İçine dönük insanlar konuşma sırasında daha derine dalış yapmak isterler. İnsanların kafalarının içinde gerçekten neler olduğunu bilmek veya son zamanlarda okuduğumuz, duyduğumuz, izlediğimiz veya diğer anlamlı konular hakkında konuşmak isterler. Ortaya çıktığına göre de, derin sohbet aslında bizim için iyidir (içe dönük, dışa dönük veya nereye dönük olursa olsun).
Mutlu İnsanlar Daha Anlamlı Sohbetlere Sahiptir
Psikolog Matthias Mehl ve ekibi mutluluk ve derin sohbet arasındaki ilişkiyi araştırmak için yola çıktı. Dört gün boyunca her 12.5 dakikada bir 30 saniyelik ses kaydı yapan elektronik cihazı üniversite öğrencilerinin yakasına takarak yaptığı araştırması Psychological Science dergisinde yayınlandı. Böylelikle bir nevi öğrencilerin konuşan bir “günlüğünü” yapmış oldu.

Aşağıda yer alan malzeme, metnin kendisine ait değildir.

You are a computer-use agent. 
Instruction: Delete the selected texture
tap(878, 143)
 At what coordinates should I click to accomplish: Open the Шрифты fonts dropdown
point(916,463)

Araştırmacılar konuşmaları yüzeysel sohbet (hava durumu, televizyon programı vs. hakkında konuşma) ve derin sohbet (felsefe, güncel olaylar vs.) olarak kategorilendirdi. Araştırmacılar belirli konuları otomatik olarak belirli bir şekilde etiketlememek için dikkatli davrandılar. Örneğin konuşmacılar bir televizyon programındaki karakterleri, motivasyonlarını vs. analiz ettiyse bu derin sohbet olarak kabul edildi.

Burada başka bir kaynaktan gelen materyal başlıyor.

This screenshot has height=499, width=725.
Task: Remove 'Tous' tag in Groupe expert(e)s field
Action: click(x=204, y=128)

Araştırmacılar üniversite öğrencilerinin konuşmalarının yaklaşık üçte birini derin sohbet olarak değerlendirirken, beşinci görüşmelerin yüzeysel bir konuşmadan oluştuğunu tespit ettiler.
Araştırmacılar aynı zamanda katılımcıların ne kadar mutlu olduklarını araştırdılar. Katılımcılardan Yaşam Memnuniyet raporu alıp, katılımcıların hayatındaki insanlardan da geribildirim aldılar.
Peki ya sonuçlar? Mehl ve ekibi en mutlu kişinin, en mutsuz kişiye göre konuşmalarında iki kat daha fazla derin sohbet ve üçte biri oranında yüzeysel sohbet yaptığını buldu. En mutlu insanın hemen hemen her konuşmasında yarısı -gündeki konuşmalarının yaklaşık yüzde 46’sı – derin sohbetlerdi.
En mutsuz kişinin ise sohbetlerinin sadece yüzde 22’si derin idi. Benzer şekilde yüzeysel sohbetler de en mutlu kişinin konuşmalarının sadece yüzde 10’unu oluşturuyordu.
Yüzeysel sohbet mutsuzluk mu demektir?
Mutluluk neden derin sohbet ile bağlantılıdır?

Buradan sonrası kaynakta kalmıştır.